Federal regulators Thursday slapped Michigan State University with a $4.5 million fine stemming from the Larry Nassar sexual abuse scandal.
The fine is the largest on record against a university charged with failure to protect students from sexual abuse. The largest fine prior to this was $2.4 million the U.S. Department of Education levied upon Penn State stemming from the Jerry Sandusky child sexual abuse scandal.
In both cases, university officials were charged with failing to act on allegations against prominent campus figures who were later convicted of multiple counts of sexual abuse. Federal law requires universities and colleges to heed Title IX of the Civil Rights Act with regards to sexual harassment and discrimination. The Campus Security Act also requires that they publish reports of crime on and around campus and to issue timely warnings to students of threats.

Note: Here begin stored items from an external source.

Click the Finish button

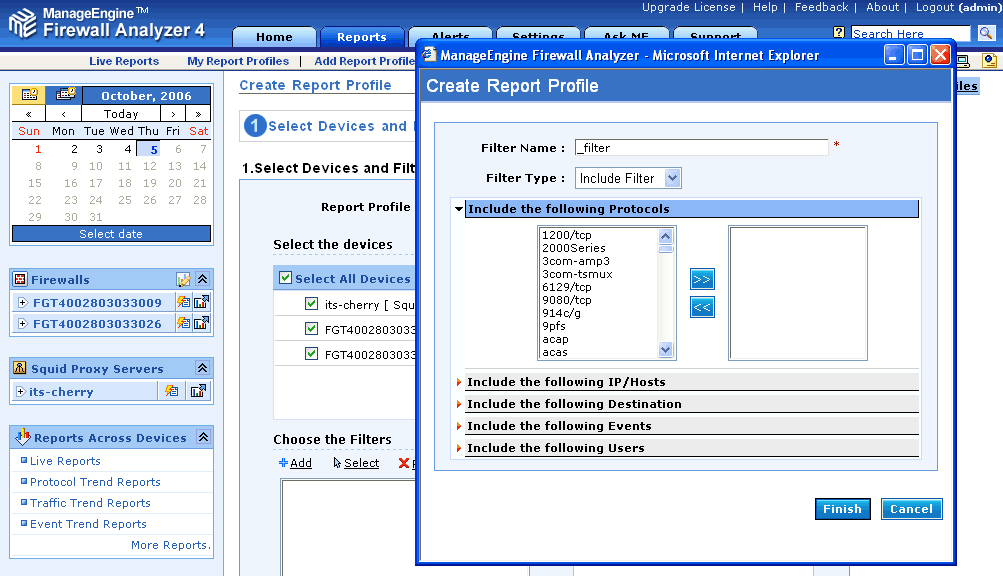click(x=842, y=509)
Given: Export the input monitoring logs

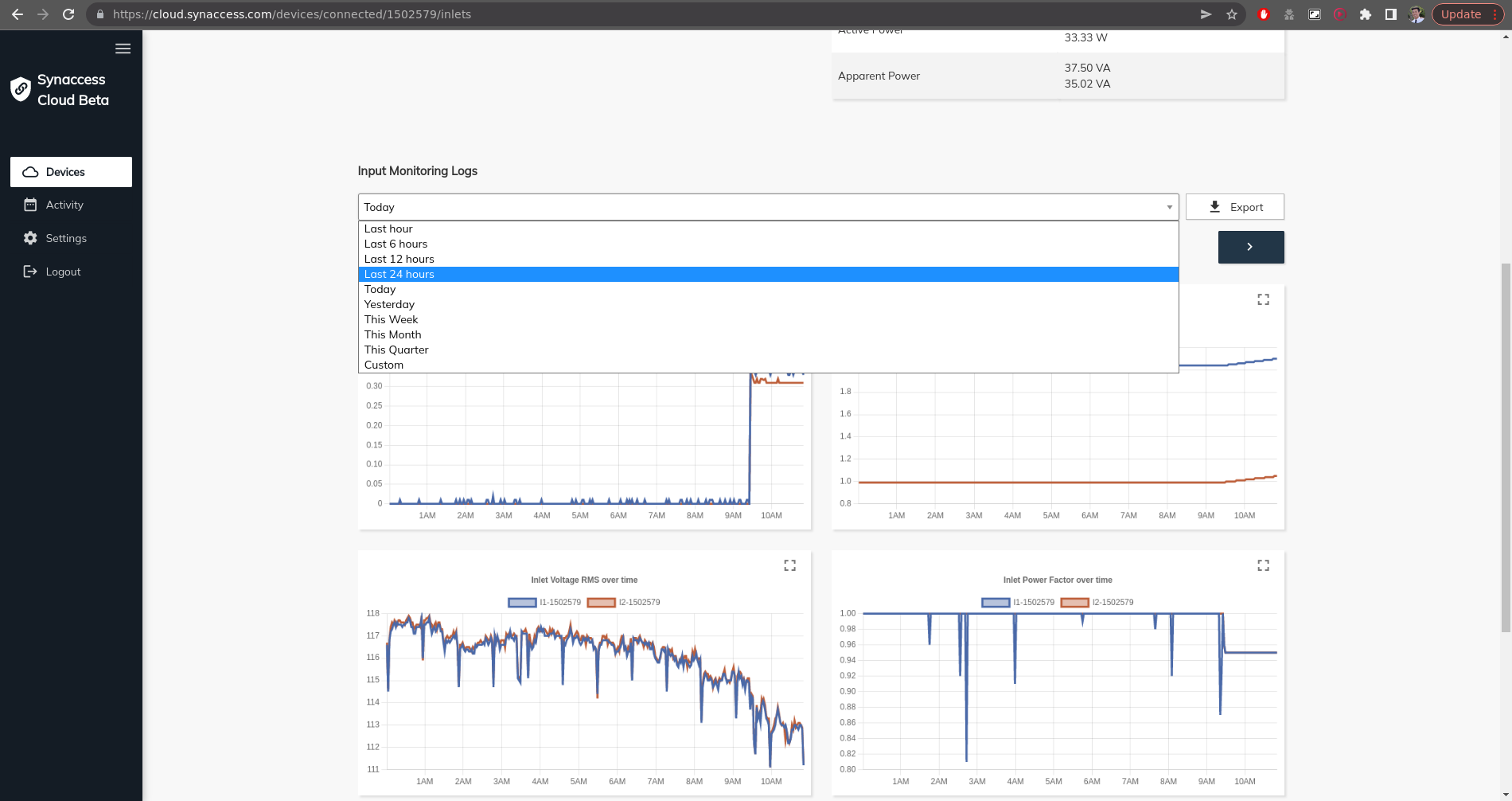Looking at the screenshot, I should (1234, 207).
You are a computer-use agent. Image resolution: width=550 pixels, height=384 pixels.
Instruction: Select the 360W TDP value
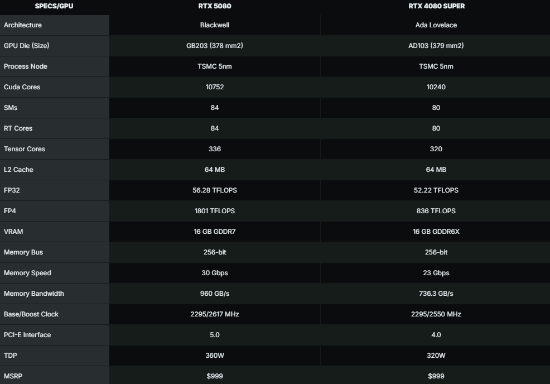[215, 355]
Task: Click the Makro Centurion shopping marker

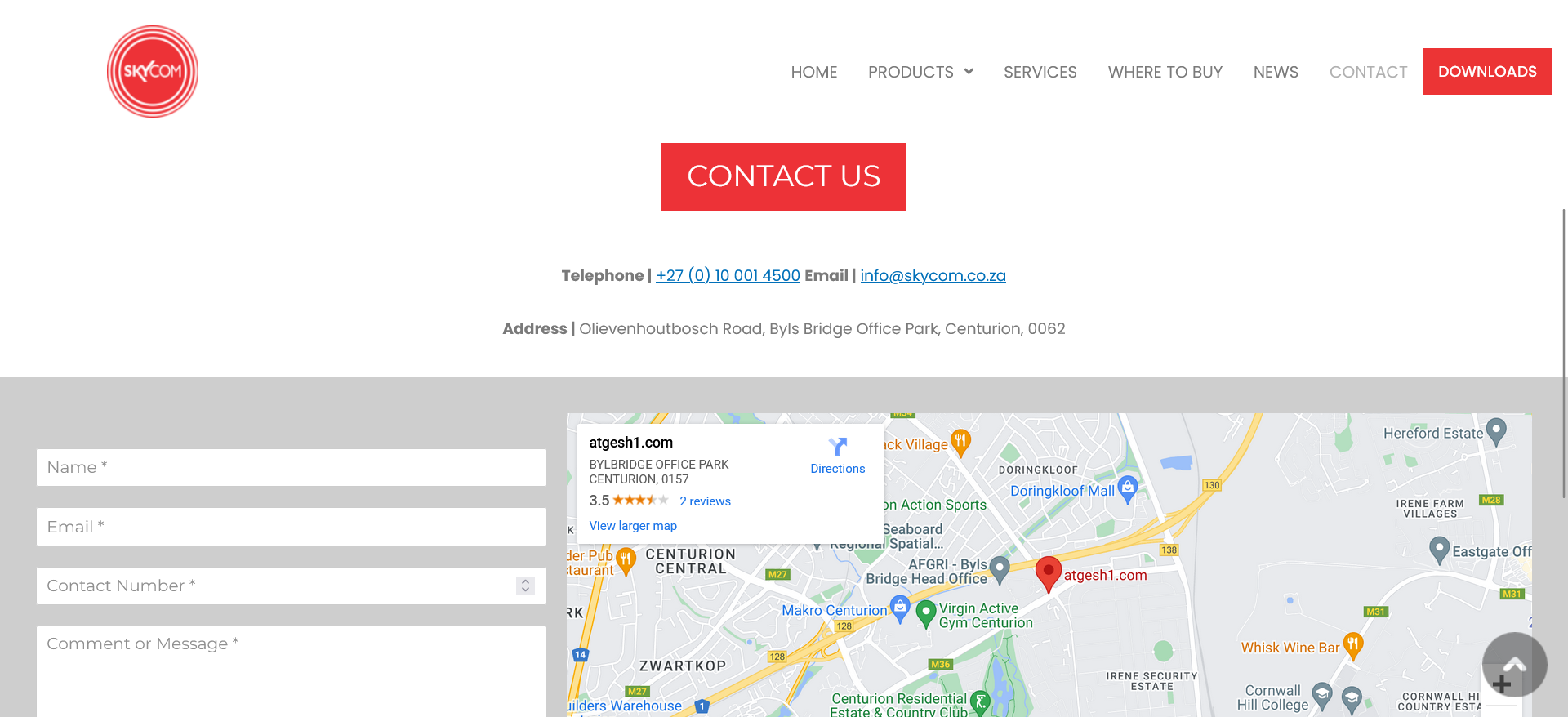Action: 900,608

Nassar, once a respected Michigan State and USA Gymnastics sports medicine doctor, was sentenced to up to 175 years in prison in 2018 after more than 150 young women, including several Olympic gymnasts, stepped forward to testify that he sexually abused them. The scandal that rocked the sports world prompted the resignation of the university’s president and athletic director
Earlier this year, William Strampel, the former dean of Michigan State’s osteopathic medical school who had oversight responsibilities for Nassar, was sentenced to one year in prison following his conviction for neglect of duty and misconduct in office stemming from allegations that he sexually harassed students.
U.S. Secretary of Education Betsy DeVos said the fine levied against Michigan State should send a message to students, faculty and staff at colleges across the nation that sexual misconduct will not be ignored and that universities will be held accountable if that occurs.
“What transpired at Michigan State was abhorrent, inexcusable, and a total and complete failure to follow the law and protect students. Michigan State will now pay for its failures and will be required to make meaningful changes to how it handles Title IX cases moving forward. No future student should have to endure what too many did because concerns about Larry Nassar and William Strampel were ignored,” DeVos said, announcing the fines.